Tule Lake Committee seeks injunction to stop airport sale
By LEE JUILLERAT For the Herald and News 9 hrs ago
The Tule Lake Committee filed a lawsuit in the U.S. District Court Tuesday for the Eastern District of California in Sacramento seeking a preliminary injunction to stop the City of Tulelake from selling the Tulelake airport to the Modoc Tribe of Oklahoma.
Following a closed meeting to discuss three purchase offers and a public hearing on July 31, the council sold the ground under the airport, which is “sponsored” by Modoc County, to the Tribe for $17,500. During the hearing, it was explained the $17,500 was the cost of Tulelake’s legal fees for completing the transaction.
After learning the city council had voted to approve the sale at a first reading earlier in July, the Tule Lake Committee offered $40,000 and promised to drop legal action against the city. The committee has filed suits opposing plans to build a three-mile long, eight-foot high fence around the 358-acre airport. Modoc County also made a verbal offer to match the Oklahoma tribe’s offer. Neither offer was discussed during the public session.
Following the public meeting, however, Tulelake Mayor Hank Ebinger said the Tule Lake Committee and Modoc County offers were fully discussed during the half-hour closed session. Ebinger had no comment Wednesday on the injunction request pending discussions with Michael Colantuono, the attorney who is handling the potential sale.
If the Federal Aviation Administration does not oppose the sale or if the district court does not approve the intervention request, the transfer will become final at the end of the 30 days, or about Aug. 30.
The action filed by the Tule Lake Committee challenges the unanimous council decision and claims the council failed to respond to requests it made to discuss the possible sale to the committee made in January and February.
“We expressed our interest several times,” said Barbara Takei, the Committee’s chief financial officer said Wednesday. “A lawsuit is the last thing we wanted to do but when your concerns are dismissed there’s no other recourse. It’s sad it’s come to this.”
In a statement, Takei noted the airport lands occupy two-thirds of the historic World War II Tule Lake Detention-Segregation Center site, where upwards of 18,000 Japanese Americans, two-thirds of them U.S. citizens.
According to her statement, “The City’s secretive closed meetings, its non-responses to the Committee’s inquiries and offers, its negotiations exclusively with the Tribe, its refusal to allow the Committee to have an agenda item to discuss its purchase offer, and its Ordinance that designated the Tribe as the purchaser, suggest that the vote on July 31 was a mere formality for an already-made decision.

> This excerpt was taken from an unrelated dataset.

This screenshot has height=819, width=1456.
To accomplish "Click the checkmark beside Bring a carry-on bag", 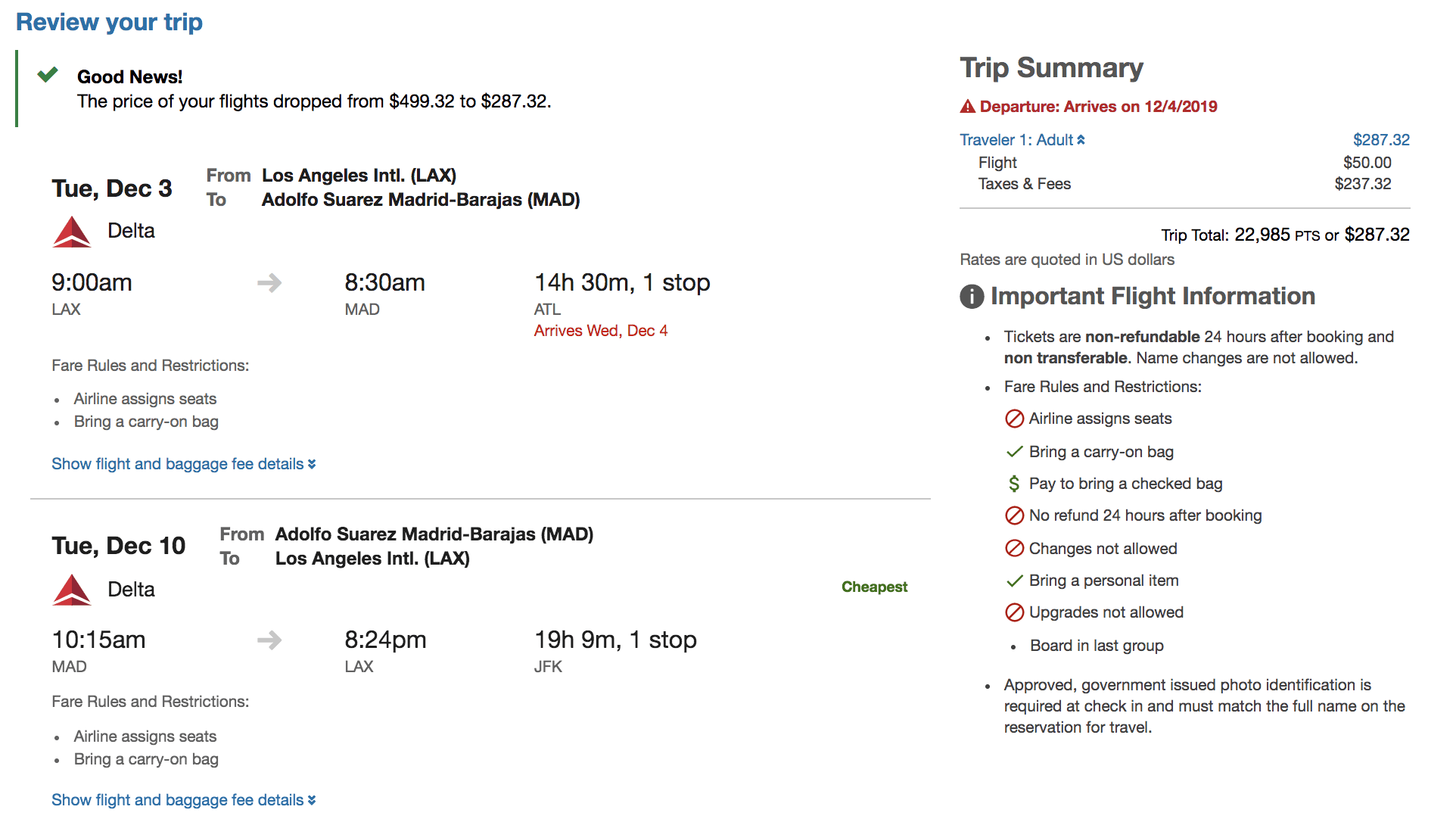I will pyautogui.click(x=1014, y=452).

“The City of Tulelake gave the Tule Lake Committee scant notice and no meaningful opportunity to be heard. The lawsuit asks the Court to ensure our concerns about the lack of consideration, due process and transparency are addressed.”
Takei also said the Tulelake City Council “wants to sell the lands under the airport to defendant Modoc Tribe of Oklahoma, an entity connected by federal court judgments to repeated criminal frauds and frauds on courts, and an entity in active disregard of state and federal laws.”

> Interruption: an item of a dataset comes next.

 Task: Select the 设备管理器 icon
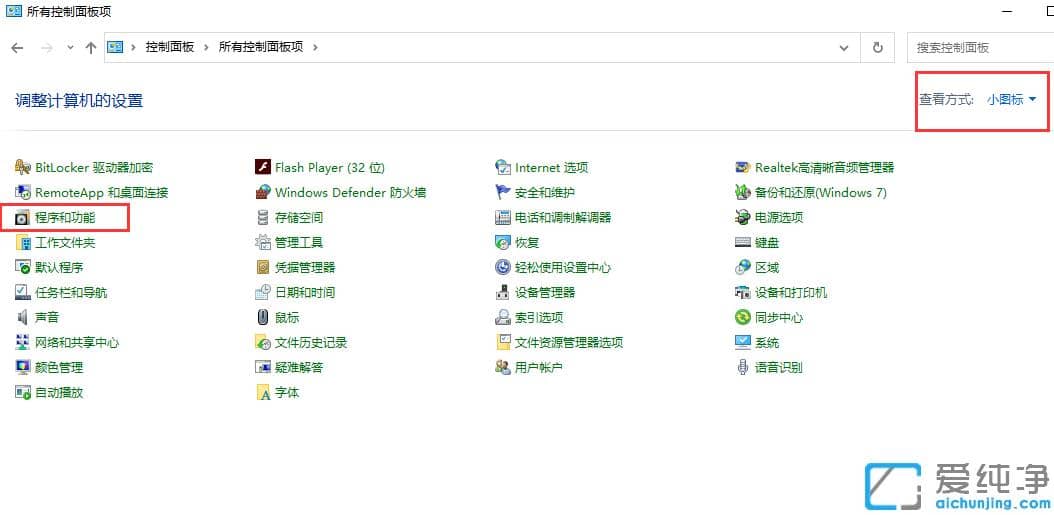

The statement also criticizes the Tribe’s legal problems.
According to the request for injunction, the Oklahoma Tribe has been fined $4.2 million dollars for its involvement in payday lending schedule schemes determined as fraudulent.

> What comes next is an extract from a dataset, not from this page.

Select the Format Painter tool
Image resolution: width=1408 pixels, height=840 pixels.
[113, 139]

The suit notes, “Based on the Tribe’s previous statements about the World War II history, abusive business model, and extralegal behavior, one might expect the tribe to push the legal envelope, using tribal sovereignty to try to avoid regulation by the environmental and historic preservations laws that have protected the historic Tule Lake concentration site.”
In her statement, Takei said during the public hearing the “concern about Tule Lake as a nationally significant human and civil rights historic site was not evident, noting attorney Colantuono “repeatedly referred to the historic site as ‘a piece of dirt’ and that Blake Follis, the Tribe’s representative, said the Tribe’s priority would be to do “anything to support aviation.”
In the statement, Takei also said Follis has “repeatedly expressed indifference, even hostility toward preserving the Tule Lake historic site, arguing, ‘Japanese Americans had it much better than we did.’ ”
Email, text messages and phone calls to Follis were not returned.
Takei said a hearing date for the injunction may be announced in the next few days.